Text excerpt
• • •

Re: [PATCHSET block#for-2.6.36-post] block: replace barrier with sequenced flush

[Date Prev][Date Next][Thread Prev][Thread Next][Date Index][Thread Index]

 



Hello,

On 08/20/2010 03:22 PM, Christoph Hellwig wrote:
> Many storage devices, especially in the consumer market, come with volatile
> write back caches.  That means the devices signal I/O completion to the
> operating system before data actually has hit the physical medium.

A bit nit picky but flash devices can also have writeback caches and
the term physical medium sounds a bit off for those cases.  Maybe just
saying "non-volatile media" is better?

> Implementation details for filesystems
> --------------------------------------
> 
> Filesystem can simply set the REQ_FLUSH and REQ_FUA bits and do not have to
> worry if the underlying devices need any explicit cache flushing and how
> the Forced Unit Access is implemented.  The REQ_FLUSH and REQ_FUA flags
> may both be set on a single bio.

• • •

Data segment
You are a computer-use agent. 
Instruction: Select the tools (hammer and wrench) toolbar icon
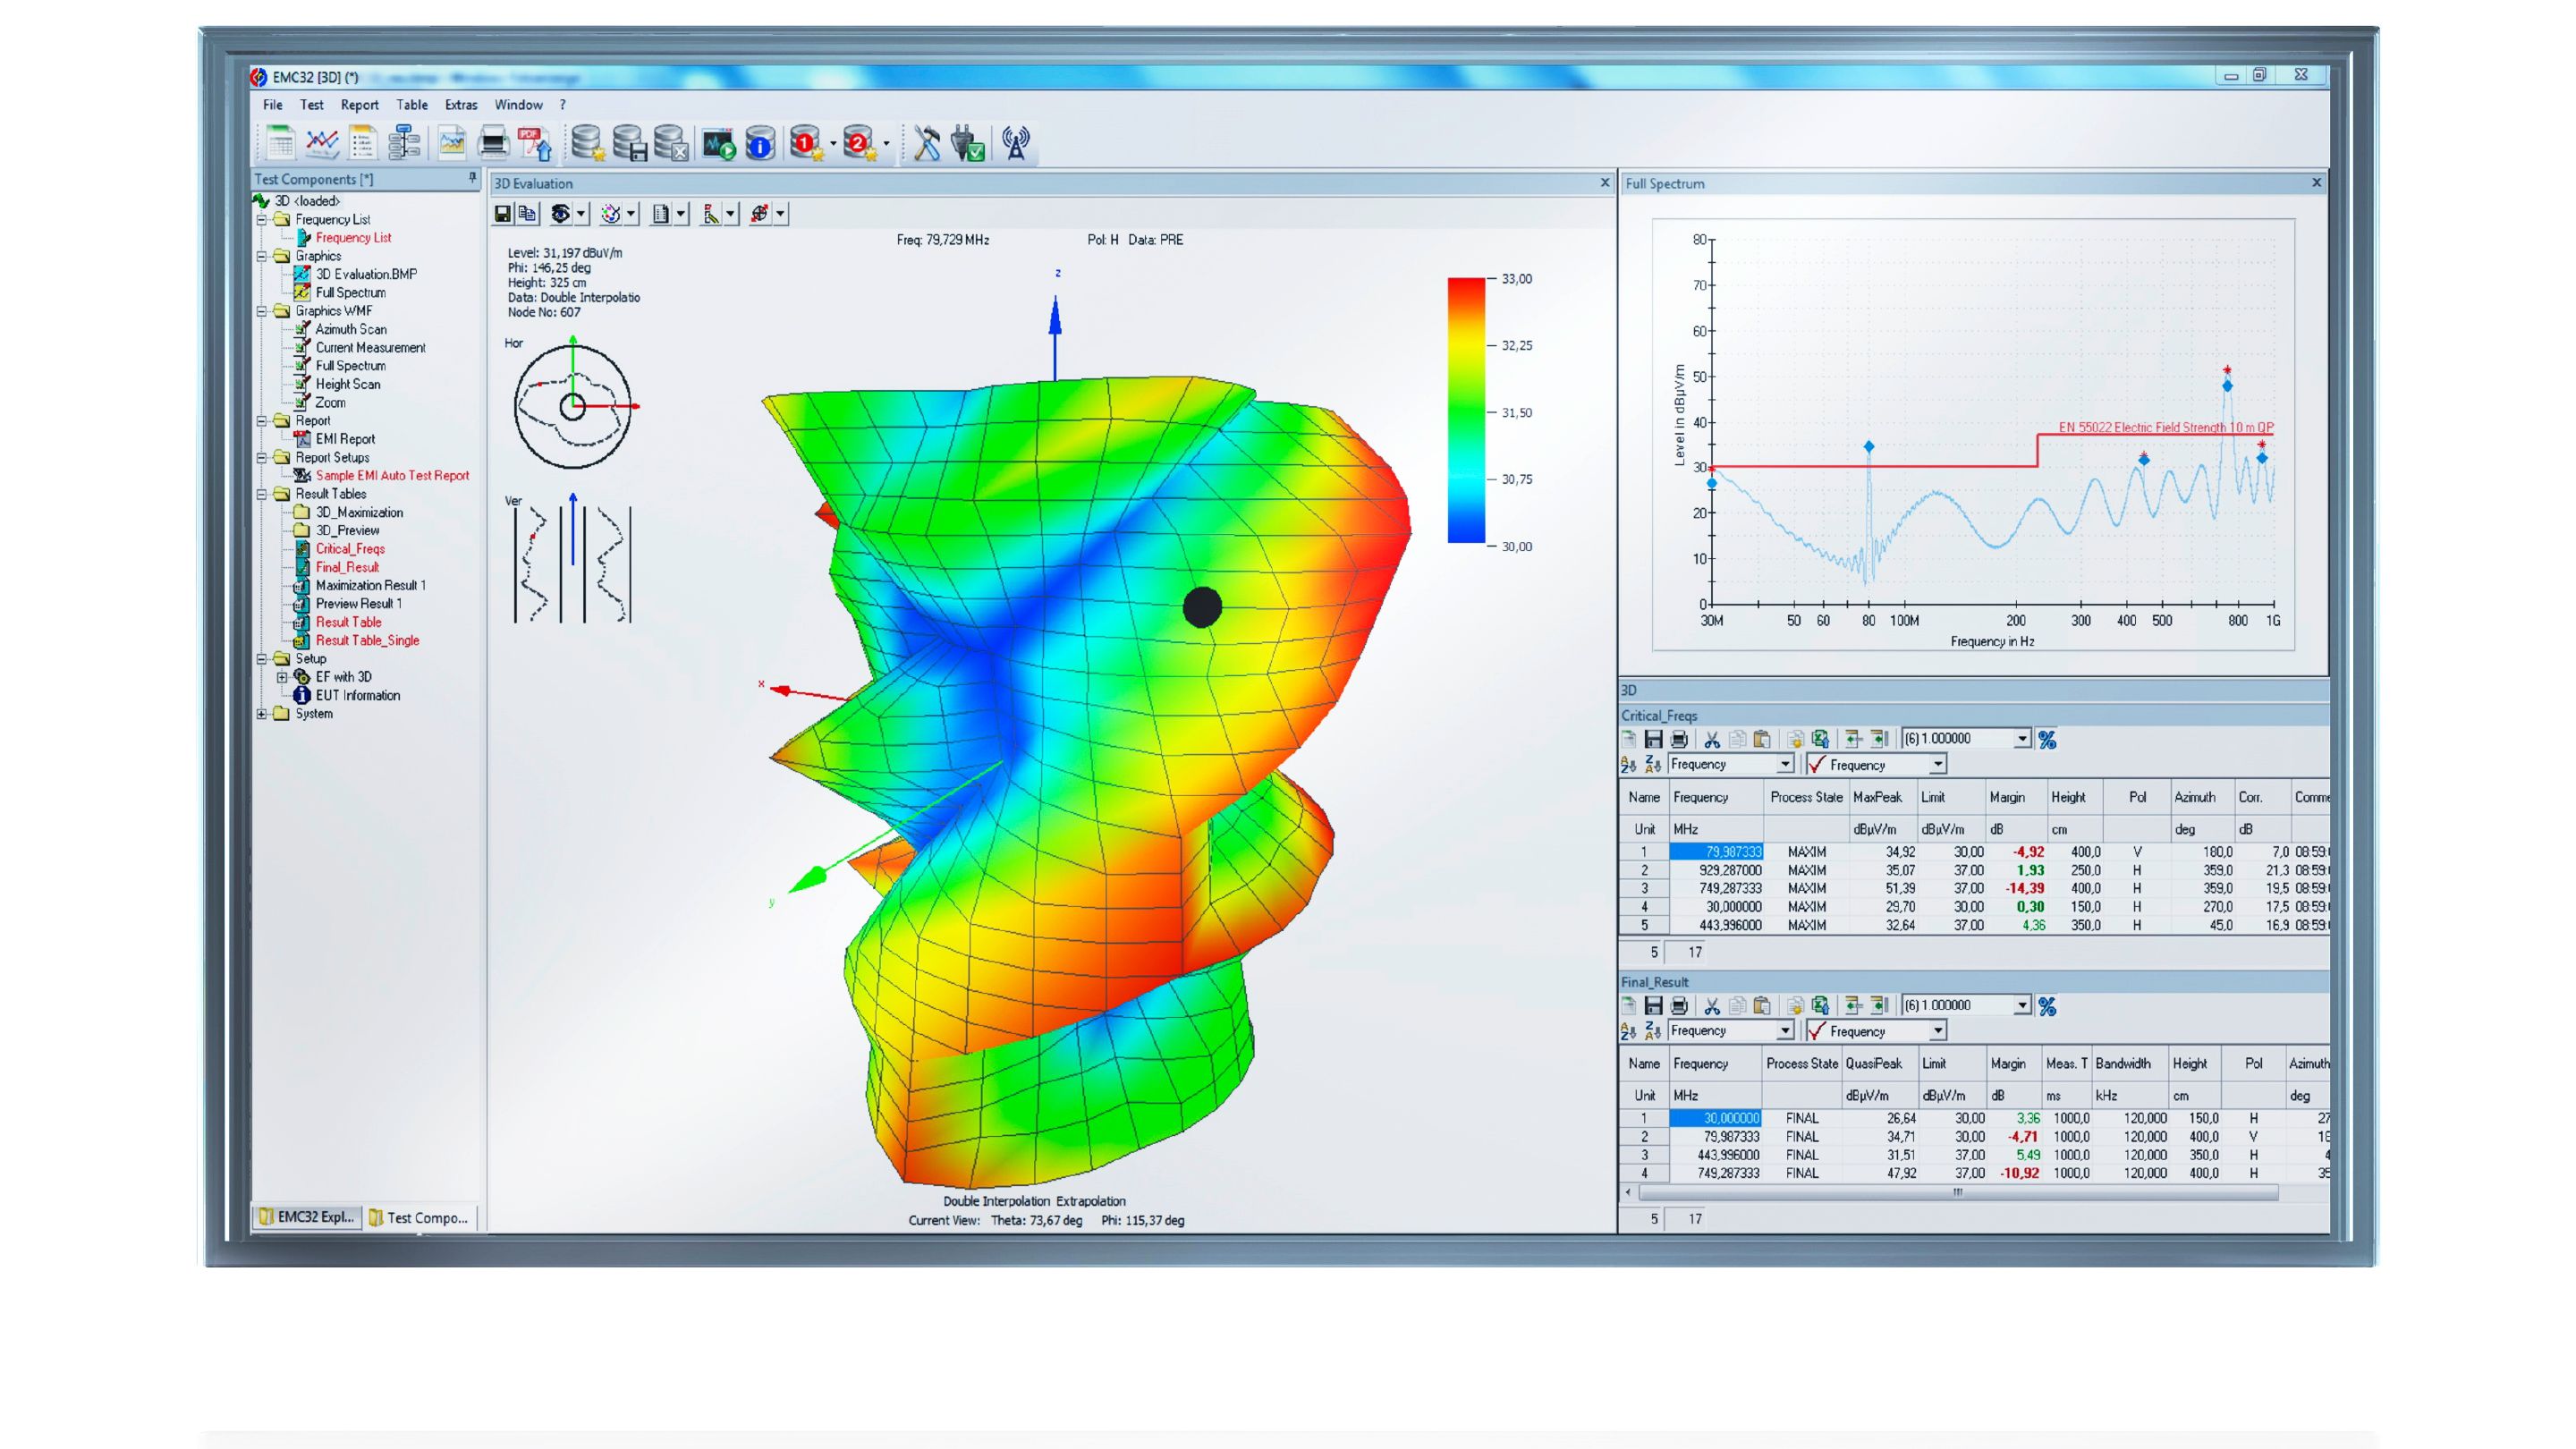click(927, 143)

• • •

Task
Return, verbatim, the portion of the patchset reply above that lies between "On 08/20/2010 03:22" and "the physical medium.", inclusive.

Solution below
On 08/20/2010 03:22 PM, Christoph Hellwig wrote:
> Many storage devices, especially in the consumer market, come with volatile
> write back caches.  That means the devices signal I/O completion to the
> operating system before data actually has hit the physical medium.